No More WhiningWhining – it’s got to be the most aggravating thing a child can do. It definitely gets the attention of adults – parents and caregivers alike. And that’s why children whine – to get an adult’s attention!

Toddlers and preschoolers haven’t yet learned words or vocabulary to express their feelings, needs, and wants. But they can vocalize. When a child gets frustrated because they are not being understood by the parent or caregiver, they often resort to whining.

Most often, this age of child doesn’t know they are whining…..it is not a conscious strategy. What they do know is that this behavior usually results in attention from the adult, thus making it a learned behavior that parents and caregivers have actually (although unintentionally) help to reinforce.

How Do You Stop Whining?

Keep in mind that when a toddler or a preschooler begins to whine, it usually indicates that the adult has not focused attention on the child when they are behaving appropriately. To avoid whining, parents and caregivers want to be responsive to the child’s first bid for attention.

Have Patience

As children, then, begin to whine, the most important part of a response from a parent is patience. Take a deep breath and remind yourself that the child is not trying to be irritating, but is asking for attention.

Use “I” Statements

Respond to their whining with “I” statements and the way you would like your child to speak. For instance, “I don’t like it when you whine. If you want your teddy bear, please ask like this….” then model the words and tone of voice you would like the child to use.

Or you can make a game of it! Say “Whining sounds like this…” and model how your child sounded. Then you can say, “Saying it like this sounds better, don’t you think?” Not only have you taught your child another way to ask for things, but you have provided focused attention and maybe laugh together. Please be very careful not to ridicule your child for their behavior.

In the long run, parents and caregivers need to reflect upon the underlying reasons for the whining.
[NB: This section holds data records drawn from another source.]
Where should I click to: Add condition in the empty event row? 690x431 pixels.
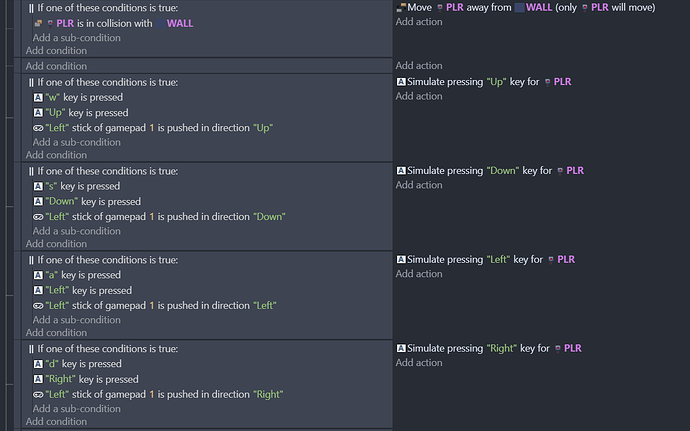pyautogui.click(x=56, y=66)
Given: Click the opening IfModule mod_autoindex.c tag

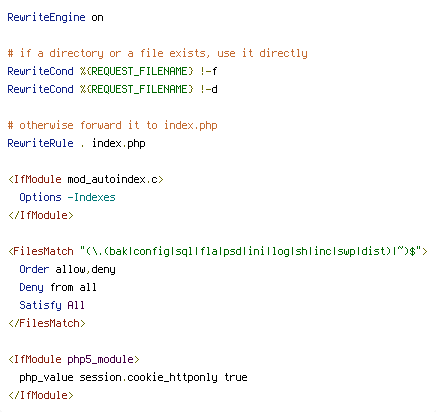Looking at the screenshot, I should (x=86, y=179).
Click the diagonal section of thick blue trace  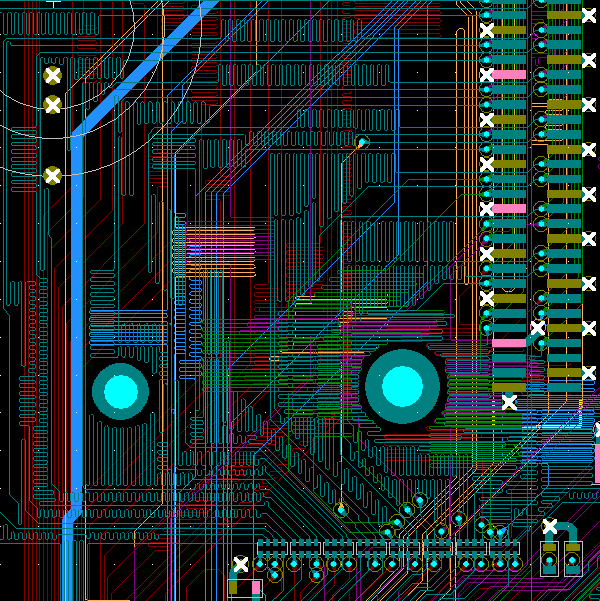(x=150, y=65)
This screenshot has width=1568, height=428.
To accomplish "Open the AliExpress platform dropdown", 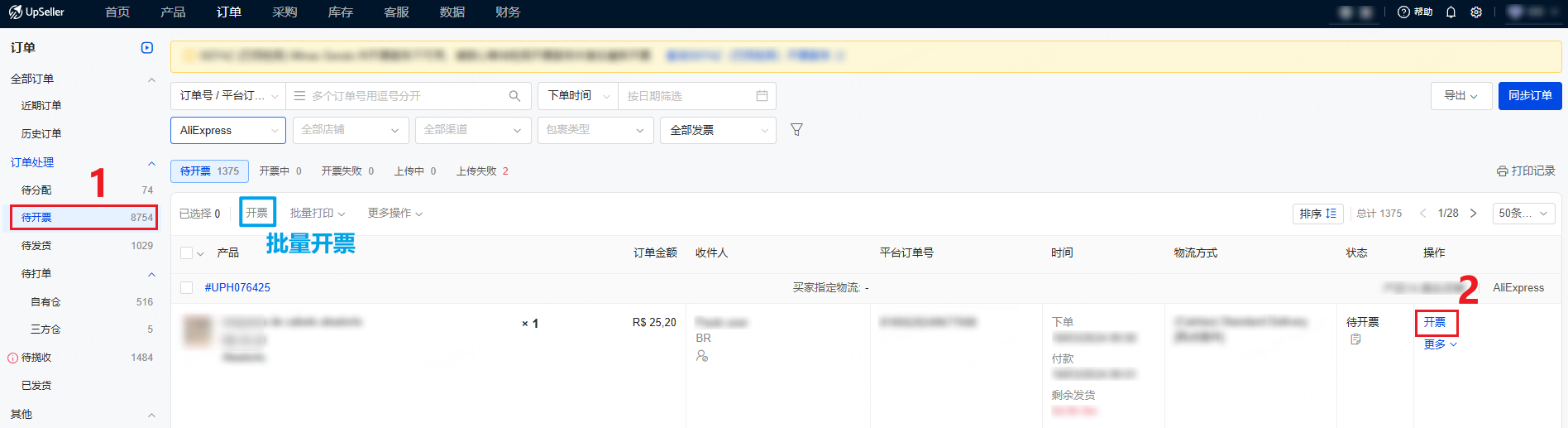I will point(228,130).
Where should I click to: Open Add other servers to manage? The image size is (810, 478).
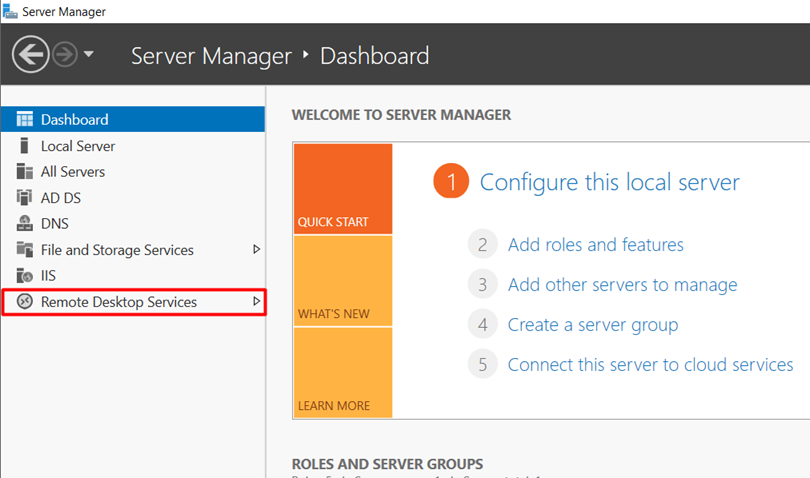622,285
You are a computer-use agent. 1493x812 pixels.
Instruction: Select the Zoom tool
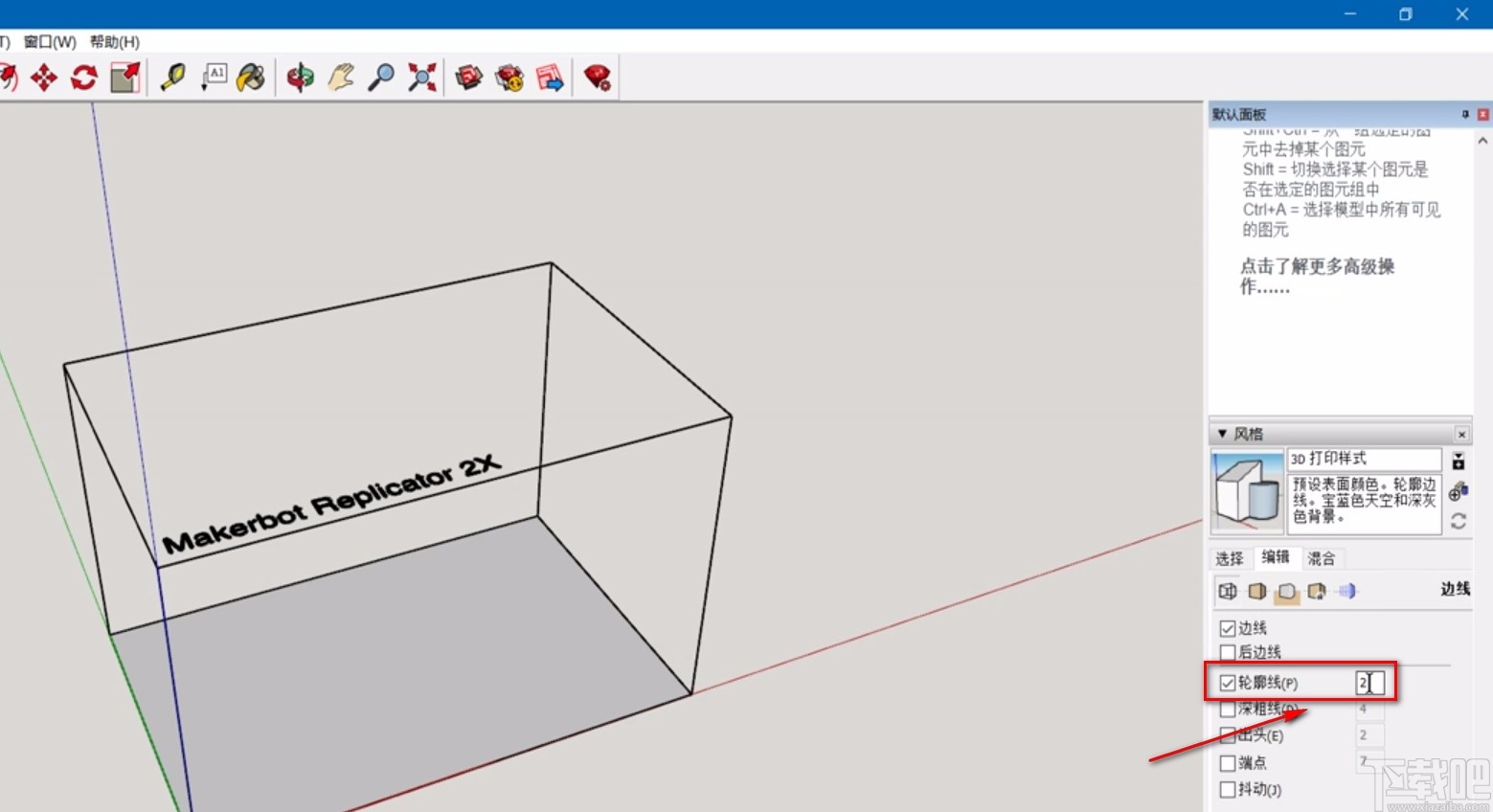380,77
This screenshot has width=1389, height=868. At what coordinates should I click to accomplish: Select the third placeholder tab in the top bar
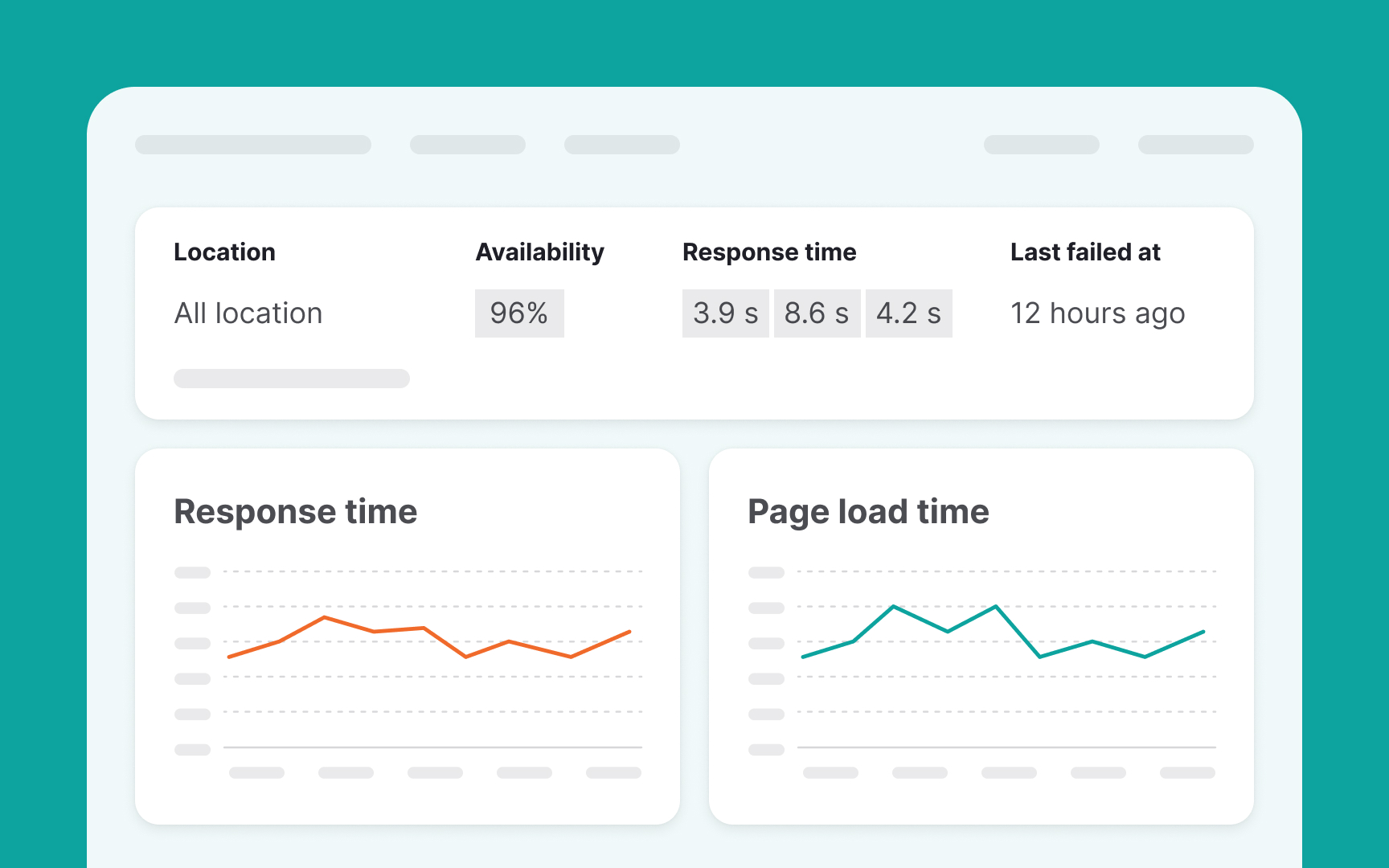pyautogui.click(x=621, y=145)
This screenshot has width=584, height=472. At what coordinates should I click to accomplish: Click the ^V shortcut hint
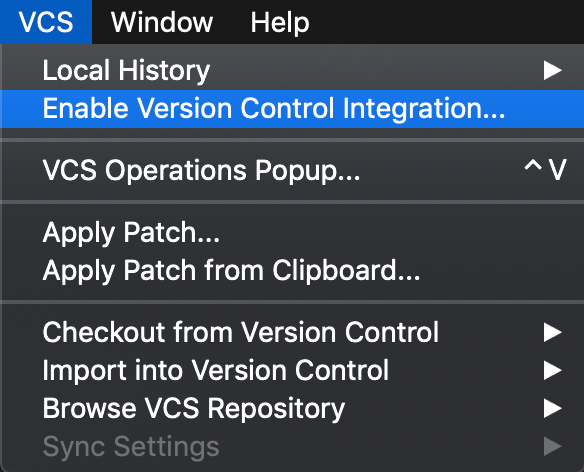546,170
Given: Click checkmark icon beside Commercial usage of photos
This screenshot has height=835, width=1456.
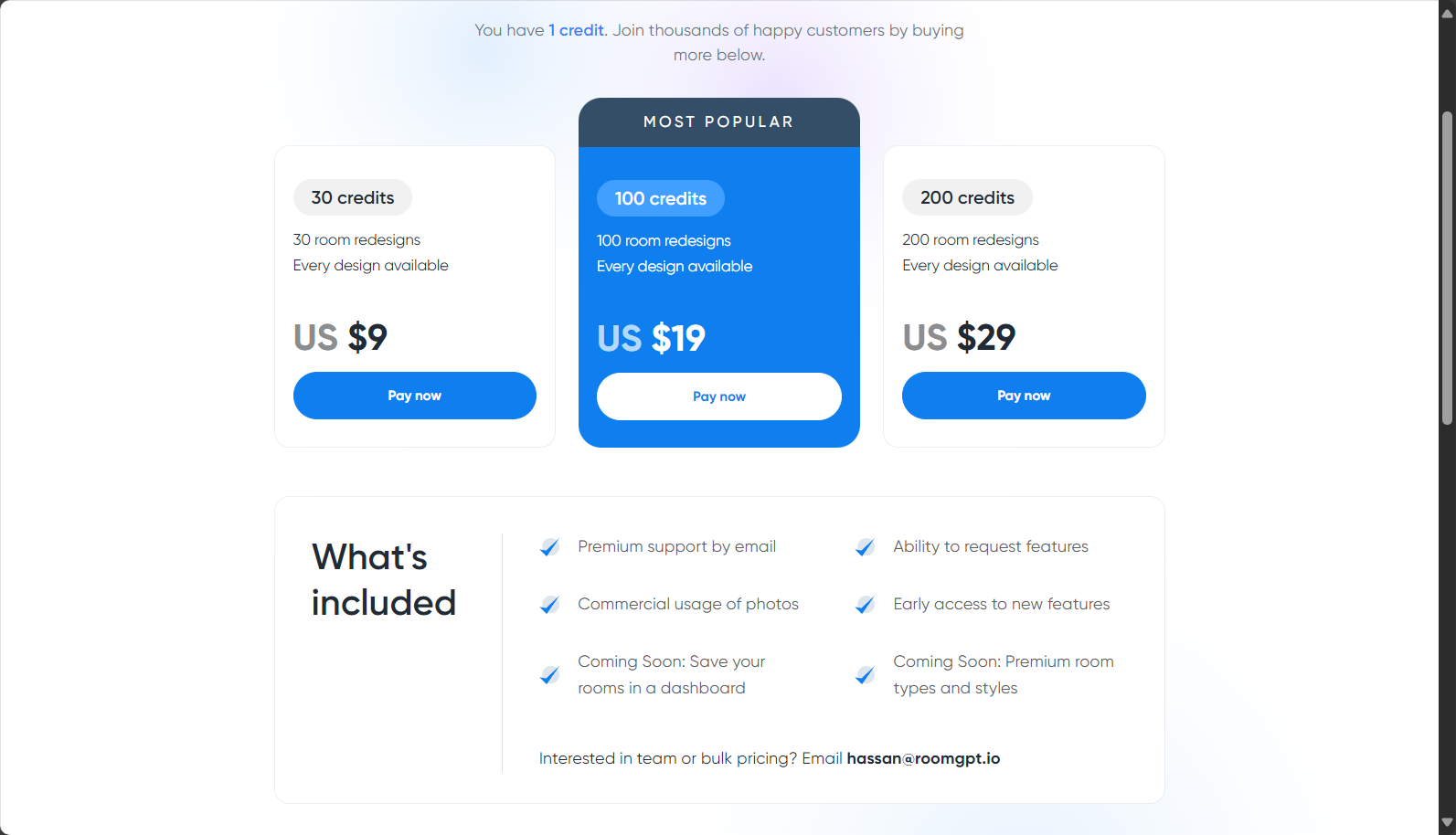Looking at the screenshot, I should [x=549, y=605].
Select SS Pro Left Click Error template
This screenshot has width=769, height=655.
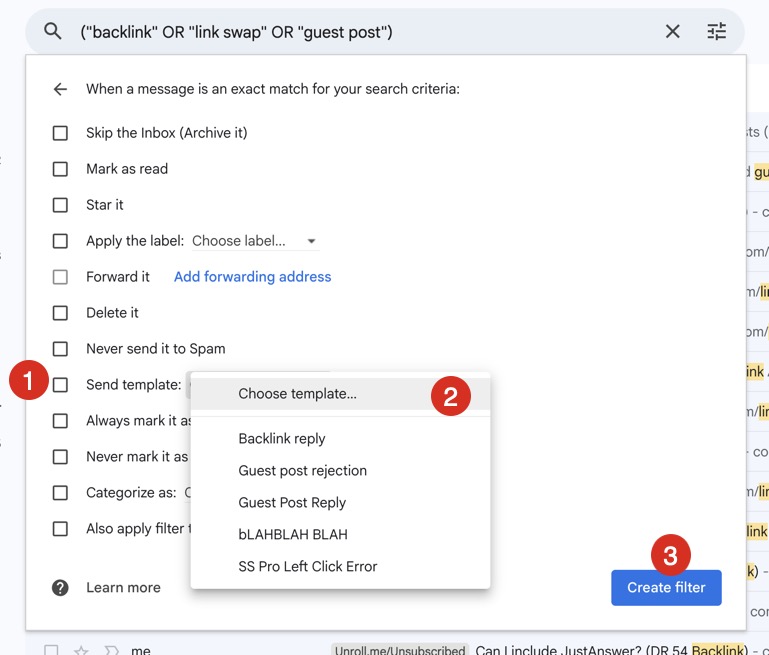coord(307,566)
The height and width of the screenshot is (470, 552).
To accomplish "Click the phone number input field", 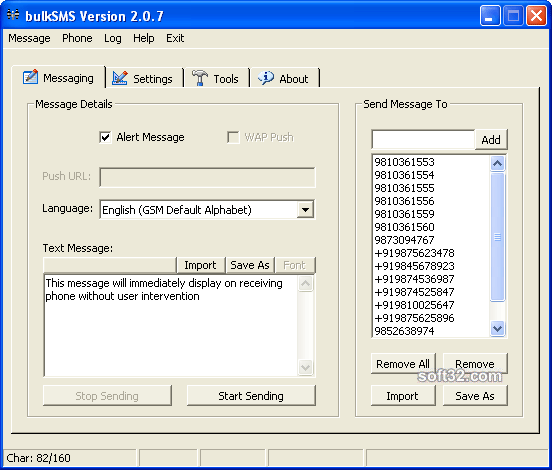I will tap(423, 140).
Has there been changes in routines, your schedule has become busier, other aspects of your life needing your attention? Children who whine are often sending the message that it is time to re-connect to you.

Lisa Poppe, Extension Educator | The Learning Child

This article was previously published for Nebraska Extension by Lisa as a PDF. It is re-published here with her permission.

Make sure to follow The Learning Child on social media for more research-based early childhood education resources!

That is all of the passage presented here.